* _EXERCISE GOAL_
When you copy the entries, keep every word exactly as it stands.

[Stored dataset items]
------
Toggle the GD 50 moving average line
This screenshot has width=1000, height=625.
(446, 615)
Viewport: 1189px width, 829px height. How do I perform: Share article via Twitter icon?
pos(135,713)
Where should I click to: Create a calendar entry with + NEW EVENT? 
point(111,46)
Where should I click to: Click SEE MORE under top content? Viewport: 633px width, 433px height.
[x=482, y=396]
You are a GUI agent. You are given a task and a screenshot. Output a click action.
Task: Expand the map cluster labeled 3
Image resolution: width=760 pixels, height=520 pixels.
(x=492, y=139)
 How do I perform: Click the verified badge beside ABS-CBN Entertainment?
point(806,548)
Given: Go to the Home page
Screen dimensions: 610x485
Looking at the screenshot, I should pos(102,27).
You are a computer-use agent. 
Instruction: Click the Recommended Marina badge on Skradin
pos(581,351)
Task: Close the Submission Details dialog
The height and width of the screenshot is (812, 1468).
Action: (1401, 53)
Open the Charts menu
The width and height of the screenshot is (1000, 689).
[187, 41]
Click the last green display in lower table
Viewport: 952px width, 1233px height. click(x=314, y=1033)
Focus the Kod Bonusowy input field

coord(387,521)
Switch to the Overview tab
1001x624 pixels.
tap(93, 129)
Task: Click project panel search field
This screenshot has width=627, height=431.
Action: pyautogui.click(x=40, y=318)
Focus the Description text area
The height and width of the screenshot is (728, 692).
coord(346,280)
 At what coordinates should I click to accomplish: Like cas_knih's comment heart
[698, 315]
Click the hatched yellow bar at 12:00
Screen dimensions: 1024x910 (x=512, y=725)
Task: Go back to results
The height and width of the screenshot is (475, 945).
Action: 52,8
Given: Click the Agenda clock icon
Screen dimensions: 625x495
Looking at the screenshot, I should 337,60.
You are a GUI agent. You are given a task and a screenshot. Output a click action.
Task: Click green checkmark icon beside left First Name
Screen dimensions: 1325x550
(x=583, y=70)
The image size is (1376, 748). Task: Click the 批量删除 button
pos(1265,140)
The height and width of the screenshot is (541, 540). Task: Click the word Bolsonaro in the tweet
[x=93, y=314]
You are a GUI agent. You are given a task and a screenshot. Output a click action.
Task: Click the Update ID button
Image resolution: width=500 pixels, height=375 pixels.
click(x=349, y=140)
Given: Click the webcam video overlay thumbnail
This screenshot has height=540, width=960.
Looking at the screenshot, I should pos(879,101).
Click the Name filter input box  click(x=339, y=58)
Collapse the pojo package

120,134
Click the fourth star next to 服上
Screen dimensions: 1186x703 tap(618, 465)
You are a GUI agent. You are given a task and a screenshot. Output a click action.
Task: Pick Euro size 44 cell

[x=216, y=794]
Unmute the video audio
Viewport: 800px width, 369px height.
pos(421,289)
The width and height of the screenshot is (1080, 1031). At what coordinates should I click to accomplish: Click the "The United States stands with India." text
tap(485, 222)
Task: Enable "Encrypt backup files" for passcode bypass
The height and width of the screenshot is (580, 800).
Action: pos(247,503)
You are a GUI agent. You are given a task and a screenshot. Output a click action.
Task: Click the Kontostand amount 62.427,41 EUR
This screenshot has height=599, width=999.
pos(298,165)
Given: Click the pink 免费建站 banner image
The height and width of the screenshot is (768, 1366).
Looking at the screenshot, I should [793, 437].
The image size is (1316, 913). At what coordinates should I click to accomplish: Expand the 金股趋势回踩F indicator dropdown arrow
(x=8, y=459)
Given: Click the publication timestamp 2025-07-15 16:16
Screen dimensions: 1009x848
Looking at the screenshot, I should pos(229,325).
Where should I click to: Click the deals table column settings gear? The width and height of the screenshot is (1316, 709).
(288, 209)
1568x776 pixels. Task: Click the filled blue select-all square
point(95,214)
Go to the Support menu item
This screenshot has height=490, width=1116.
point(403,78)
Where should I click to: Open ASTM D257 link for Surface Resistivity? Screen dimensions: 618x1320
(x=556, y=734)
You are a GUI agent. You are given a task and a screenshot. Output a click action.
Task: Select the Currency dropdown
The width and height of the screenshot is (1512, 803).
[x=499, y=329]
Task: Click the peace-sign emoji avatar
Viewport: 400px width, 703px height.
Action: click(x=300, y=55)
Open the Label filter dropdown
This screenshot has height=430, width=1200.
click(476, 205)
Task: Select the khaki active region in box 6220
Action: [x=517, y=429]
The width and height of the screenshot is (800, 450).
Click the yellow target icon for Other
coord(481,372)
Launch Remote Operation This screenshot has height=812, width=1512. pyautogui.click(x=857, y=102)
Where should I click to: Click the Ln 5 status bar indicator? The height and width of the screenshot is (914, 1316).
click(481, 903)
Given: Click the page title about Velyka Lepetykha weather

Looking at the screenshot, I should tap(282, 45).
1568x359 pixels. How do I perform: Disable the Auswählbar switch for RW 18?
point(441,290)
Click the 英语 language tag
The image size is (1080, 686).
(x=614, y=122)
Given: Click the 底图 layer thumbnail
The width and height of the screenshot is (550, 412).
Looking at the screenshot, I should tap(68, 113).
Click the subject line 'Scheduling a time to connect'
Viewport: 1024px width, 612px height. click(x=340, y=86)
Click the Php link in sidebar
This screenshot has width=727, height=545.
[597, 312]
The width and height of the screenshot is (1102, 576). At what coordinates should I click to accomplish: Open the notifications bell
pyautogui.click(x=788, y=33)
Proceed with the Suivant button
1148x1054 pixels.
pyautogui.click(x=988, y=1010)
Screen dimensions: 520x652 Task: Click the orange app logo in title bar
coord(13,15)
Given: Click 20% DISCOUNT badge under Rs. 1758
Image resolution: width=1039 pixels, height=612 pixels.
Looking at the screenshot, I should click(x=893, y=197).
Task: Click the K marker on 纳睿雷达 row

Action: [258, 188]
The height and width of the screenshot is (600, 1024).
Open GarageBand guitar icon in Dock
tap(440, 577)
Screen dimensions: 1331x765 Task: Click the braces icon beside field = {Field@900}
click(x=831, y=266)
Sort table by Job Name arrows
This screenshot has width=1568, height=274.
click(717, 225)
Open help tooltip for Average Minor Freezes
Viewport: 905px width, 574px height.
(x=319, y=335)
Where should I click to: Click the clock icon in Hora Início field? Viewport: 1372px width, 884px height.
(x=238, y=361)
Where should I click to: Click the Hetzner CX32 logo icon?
------
* _ANSWER SECTION_
Toggle the GD 50 moving average line
This screenshot has width=1000, height=625.
(446, 615)
Viewport: 1189px width, 829px height. How do I perform: Share article via Twitter icon?
pos(135,713)
Where should I click to: Create a calendar entry with + NEW EVENT? 
point(111,46)
Where should I click to: Click SEE MORE under top content? Viewport: 633px width, 433px height.
[x=482, y=396]
You are a GUI agent. You are given a task and a screenshot. Output a click action.
Task: Expand the map cluster labeled 3
Image resolution: width=760 pixels, height=520 pixels.
(x=492, y=139)
 How do I perform: Click the verified badge beside ABS-CBN Entertainment?
point(806,548)
Given: Go to the Home page
Screen dimensions: 610x485
Looking at the screenshot, I should pos(102,27).
You are a computer-use agent. 
Instruction: Click the Recommended Marina badge on Skradin
pos(581,351)
Task: Close the Submission Details dialog
The height and width of the screenshot is (812, 1468).
Action: (1401, 53)
Open the Charts menu
The width and height of the screenshot is (1000, 689).
[187, 41]
Click the last green display in lower table
Viewport: 952px width, 1233px height. click(x=314, y=1033)
Focus the Kod Bonusowy input field

coord(387,521)
Switch to the Overview tab
1001x624 pixels.
tap(93, 129)
Task: Click project panel search field
This screenshot has width=627, height=431.
Action: pyautogui.click(x=40, y=318)
Focus the Description text area
The height and width of the screenshot is (728, 692).
coord(346,280)
 At what coordinates should I click to accomplish: Like cas_knih's comment heart
[698, 315]
Click the hatched yellow bar at 12:00
Screen dimensions: 1024x910 (x=512, y=725)
Task: Go back to results
The height and width of the screenshot is (475, 945).
Action: 52,8
Given: Click the Agenda clock icon
Screen dimensions: 625x495
Looking at the screenshot, I should 337,60.
You are a GUI agent. You are given a task and a screenshot. Output a click action.
Task: Click green checkmark icon beside left First Name
Screen dimensions: 1325x550
(x=583, y=70)
The image size is (1376, 748). Task: Click the 批量删除 button
pos(1265,140)
The height and width of the screenshot is (541, 540). Task: Click the word Bolsonaro in the tweet
[x=93, y=314]
You are a GUI agent. You are given a task and a screenshot. Output a click action.
Task: Click the Update ID button
Image resolution: width=500 pixels, height=375 pixels.
click(x=349, y=140)
Given: Click the webcam video overlay thumbnail
This screenshot has height=540, width=960.
Looking at the screenshot, I should pos(879,101).
Click the Name filter input box  click(x=339, y=58)
Collapse the pojo package

120,134
Click the fourth star next to 服上
Screen dimensions: 1186x703 tap(618, 465)
You are a GUI agent. You are given a task and a screenshot. Output a click action.
Task: Pick Euro size 44 cell

[x=216, y=794]
Unmute the video audio
Viewport: 800px width, 369px height.
pos(421,289)
The width and height of the screenshot is (1080, 1031). At what coordinates should I click to accomplish: Click the "The United States stands with India." text
tap(485, 222)
Task: Enable "Encrypt backup files" for passcode bypass
The height and width of the screenshot is (580, 800).
Action: pos(247,503)
You are a GUI agent. You are given a task and a screenshot. Output a click action.
Task: Click the Kontostand amount 62.427,41 EUR
This screenshot has height=599, width=999.
pos(298,165)
Given: Click the pink 免费建站 banner image
The height and width of the screenshot is (768, 1366).
Looking at the screenshot, I should [793, 437].
The image size is (1316, 913). At what coordinates should I click to accomplish: Expand the 金股趋势回踩F indicator dropdown arrow
(x=8, y=459)
Given: Click the publication timestamp 2025-07-15 16:16
Screen dimensions: 1009x848
Looking at the screenshot, I should pos(229,325).
Where should I click to: Click the deals table column settings gear? The width and height of the screenshot is (1316, 709).
(288, 209)
1568x776 pixels. Task: Click the filled blue select-all square
point(95,214)
Go to the Support menu item
This screenshot has height=490, width=1116.
point(403,78)
Where should I click to: Open ASTM D257 link for Surface Resistivity? Screen dimensions: 618x1320
(x=556, y=734)
You are a GUI agent. You are given a task and a screenshot. Output a click action.
Task: Select the Currency dropdown
The width and height of the screenshot is (1512, 803).
[x=499, y=329]
Task: Click the peace-sign emoji avatar
Viewport: 400px width, 703px height.
Action: click(x=300, y=55)
Open the Label filter dropdown
This screenshot has height=430, width=1200.
click(476, 205)
Task: Select the khaki active region in box 6220
Action: [x=517, y=429]
The width and height of the screenshot is (800, 450).
Click the yellow target icon for Other
coord(481,372)
Launch Remote Operation This screenshot has height=812, width=1512. pyautogui.click(x=857, y=102)
Where should I click to: Click the Ln 5 status bar indicator? The height and width of the screenshot is (914, 1316).
click(481, 903)
Given: Click the page title about Velyka Lepetykha weather

Looking at the screenshot, I should tap(282, 45).
1568x359 pixels. How do I perform: Disable the Auswählbar switch for RW 18?
point(441,290)
Click the 英语 language tag
The image size is (1080, 686).
(x=614, y=122)
Given: Click the 底图 layer thumbnail
The width and height of the screenshot is (550, 412).
Looking at the screenshot, I should tap(68, 113).
Click the subject line 'Scheduling a time to connect'
Viewport: 1024px width, 612px height. click(x=340, y=86)
Click the Php link in sidebar
This screenshot has width=727, height=545.
[597, 312]
The width and height of the screenshot is (1102, 576). At what coordinates should I click to accomplish: Open the notifications bell
pyautogui.click(x=788, y=33)
Proceed with the Suivant button
1148x1054 pixels.
pyautogui.click(x=988, y=1010)
Screen dimensions: 520x652 Task: Click the orange app logo in title bar
coord(13,15)
Given: Click 20% DISCOUNT badge under Rs. 1758
Image resolution: width=1039 pixels, height=612 pixels.
Looking at the screenshot, I should click(x=893, y=197).
Task: Click the K marker on 纳睿雷达 row

Action: [258, 188]
The height and width of the screenshot is (600, 1024).
Open GarageBand guitar icon in Dock
tap(440, 577)
Screen dimensions: 1331x765 Task: Click the braces icon beside field = {Field@900}
click(x=831, y=266)
Sort table by Job Name arrows
This screenshot has width=1568, height=274.
click(717, 225)
Open help tooltip for Average Minor Freezes
Viewport: 905px width, 574px height.
(x=319, y=335)
Where should I click to: Click the clock icon in Hora Início field? Viewport: 1372px width, 884px height.
(x=238, y=361)
Where should I click to: Click the Hetzner CX32 logo icon?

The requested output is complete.